Schulze verwies auf tiefe regionale Ungleichheiten und warnte, dass Reformen die wirtschaftlichen Realitäten älterer Bevölkerungsgruppen in Bundesländern wie Sachsen-Anhalt berücksichtigen müssten. Die gesetzliche Rente stelle für viele Senioren in Ostdeutschland oft das einzige zuverlässige Einkommen dar, so der Ministerpräsident. Im Gegensatz zu westdeutschen Regionen verfügten hier deutlich weniger Menschen über betriebliche Altersvorsorge oder private Rücklagen für den Ruhestand. Zudem seien ererbtes Vermögen, Wohneigentum oder familiäre Unterstützung – andernorts häufige Sicherheitsnetze – im Osten weitaus seltener vorhanden.
Ein zentrales Problem sei die alternde Bevölkerung Sachsen-Anhalts, betonte Schulze. Mit einem Durchschnittsalter von etwa 48 Jahren – mehr als 3,5 Jahre über dem Bundesdurchschnitt – stehe das Land vor einer besonders starken Belastung der Rentensysteme. Der Ministerpräsident warnte, dass unzureichende Reformen die Altersarmut weiter verschärfen könnten.

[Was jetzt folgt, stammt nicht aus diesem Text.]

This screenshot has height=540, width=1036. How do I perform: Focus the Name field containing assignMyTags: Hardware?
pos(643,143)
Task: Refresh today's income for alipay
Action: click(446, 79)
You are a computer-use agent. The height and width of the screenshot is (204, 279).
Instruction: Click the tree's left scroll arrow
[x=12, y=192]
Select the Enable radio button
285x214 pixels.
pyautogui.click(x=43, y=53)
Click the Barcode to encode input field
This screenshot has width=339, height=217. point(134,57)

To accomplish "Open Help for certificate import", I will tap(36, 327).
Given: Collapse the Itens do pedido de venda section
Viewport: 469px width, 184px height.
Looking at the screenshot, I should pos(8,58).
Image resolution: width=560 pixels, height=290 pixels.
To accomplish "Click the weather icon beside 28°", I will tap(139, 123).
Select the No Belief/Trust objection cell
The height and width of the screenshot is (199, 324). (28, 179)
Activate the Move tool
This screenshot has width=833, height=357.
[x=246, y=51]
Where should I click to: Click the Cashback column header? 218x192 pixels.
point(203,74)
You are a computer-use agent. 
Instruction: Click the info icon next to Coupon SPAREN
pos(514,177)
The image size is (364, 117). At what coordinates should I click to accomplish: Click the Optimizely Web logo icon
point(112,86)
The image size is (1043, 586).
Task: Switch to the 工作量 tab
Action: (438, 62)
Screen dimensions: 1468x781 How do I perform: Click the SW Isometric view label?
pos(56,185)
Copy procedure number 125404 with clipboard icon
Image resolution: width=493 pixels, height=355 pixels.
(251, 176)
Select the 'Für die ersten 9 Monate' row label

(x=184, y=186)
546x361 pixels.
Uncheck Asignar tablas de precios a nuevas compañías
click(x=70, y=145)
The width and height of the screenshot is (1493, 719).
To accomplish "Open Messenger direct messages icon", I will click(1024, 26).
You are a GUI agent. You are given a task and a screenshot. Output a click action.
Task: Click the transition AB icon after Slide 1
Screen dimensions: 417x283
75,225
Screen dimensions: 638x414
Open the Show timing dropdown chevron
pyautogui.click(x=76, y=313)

Er forderte die Rentenkommission auf, diese regionalen Unterschiede vor der endgültigen Beschlussfassung vollumfänglich anzuerkennen. Ohne entsprechende Anpassungen drohten die Reformen den sozialen Zusammenhalt zu gefährden und schutzbedürftige Gruppen ohne ausreichende Absicherung zurückzulassen, so Schulze.
Seine Kritik setzt die Bundesregierung unter Zugzwang, ihren Kurs zu überdenken. Im Mittelpunkt der Debatte steht nun die Frage, ob die Rentenreform die finanziellen Nöte der ostdeutschen Bundesländer angemessen berücksichtigen wird. Jede Entscheidung wird Millionen von Menschen direkt betreffen, die im Ruhestand auf die gesetzliche Rente als Hauptquelle ihres Einkommens angewiesen sind.